__WORK INSTRUCTION__. From the records below, please repeat exactly the line that has "Viewport: 699px width, 933px height.", the line that has "This screenshot has height=729, width=1024.", and every line between them, and nothing else.

(Stored data entries)
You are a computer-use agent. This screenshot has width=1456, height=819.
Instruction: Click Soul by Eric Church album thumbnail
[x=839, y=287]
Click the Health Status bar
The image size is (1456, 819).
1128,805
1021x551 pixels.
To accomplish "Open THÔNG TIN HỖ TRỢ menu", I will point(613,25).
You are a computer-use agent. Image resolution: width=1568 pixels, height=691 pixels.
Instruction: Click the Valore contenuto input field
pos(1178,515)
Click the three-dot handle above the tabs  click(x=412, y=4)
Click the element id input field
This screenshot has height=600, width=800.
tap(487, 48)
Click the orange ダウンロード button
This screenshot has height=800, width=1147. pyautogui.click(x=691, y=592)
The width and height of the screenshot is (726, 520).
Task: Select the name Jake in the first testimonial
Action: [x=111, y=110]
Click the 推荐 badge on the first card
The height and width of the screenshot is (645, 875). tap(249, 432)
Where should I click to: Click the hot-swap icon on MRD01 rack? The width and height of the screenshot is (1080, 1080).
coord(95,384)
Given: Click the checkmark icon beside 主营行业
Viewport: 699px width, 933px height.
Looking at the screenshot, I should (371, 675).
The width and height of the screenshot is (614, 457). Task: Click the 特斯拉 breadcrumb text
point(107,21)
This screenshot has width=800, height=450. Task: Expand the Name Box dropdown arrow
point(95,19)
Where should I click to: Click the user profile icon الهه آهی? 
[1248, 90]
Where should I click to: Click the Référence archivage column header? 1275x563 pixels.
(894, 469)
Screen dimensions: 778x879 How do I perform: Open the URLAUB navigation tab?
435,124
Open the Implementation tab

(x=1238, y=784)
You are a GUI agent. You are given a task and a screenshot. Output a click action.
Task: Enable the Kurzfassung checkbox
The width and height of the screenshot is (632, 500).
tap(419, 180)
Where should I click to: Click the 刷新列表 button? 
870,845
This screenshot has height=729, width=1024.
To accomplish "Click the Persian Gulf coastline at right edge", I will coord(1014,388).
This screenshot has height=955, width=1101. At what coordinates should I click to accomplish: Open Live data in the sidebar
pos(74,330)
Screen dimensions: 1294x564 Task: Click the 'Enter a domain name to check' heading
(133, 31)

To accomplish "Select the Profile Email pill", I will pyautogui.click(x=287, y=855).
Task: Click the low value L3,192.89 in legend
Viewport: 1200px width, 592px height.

__FINAL ANSWER__.
Viewport: 699px width, 933px height.
Looking at the screenshot, I should (371, 675).
The width and height of the screenshot is (614, 457). Task: Click the 特斯拉 breadcrumb text
point(107,21)
This screenshot has width=800, height=450. Task: Expand the Name Box dropdown arrow
point(95,19)
Where should I click to: Click the user profile icon الهه آهی? 
[1248, 90]
Where should I click to: Click the Référence archivage column header? 1275x563 pixels.
(894, 469)
Screen dimensions: 778x879 How do I perform: Open the URLAUB navigation tab?
435,124
Open the Implementation tab

(x=1238, y=784)
You are a GUI agent. You are given a task and a screenshot. Output a click action.
Task: Enable the Kurzfassung checkbox
The width and height of the screenshot is (632, 500).
tap(419, 180)
Where should I click to: Click the 刷新列表 button? 
870,845
This screenshot has height=729, width=1024.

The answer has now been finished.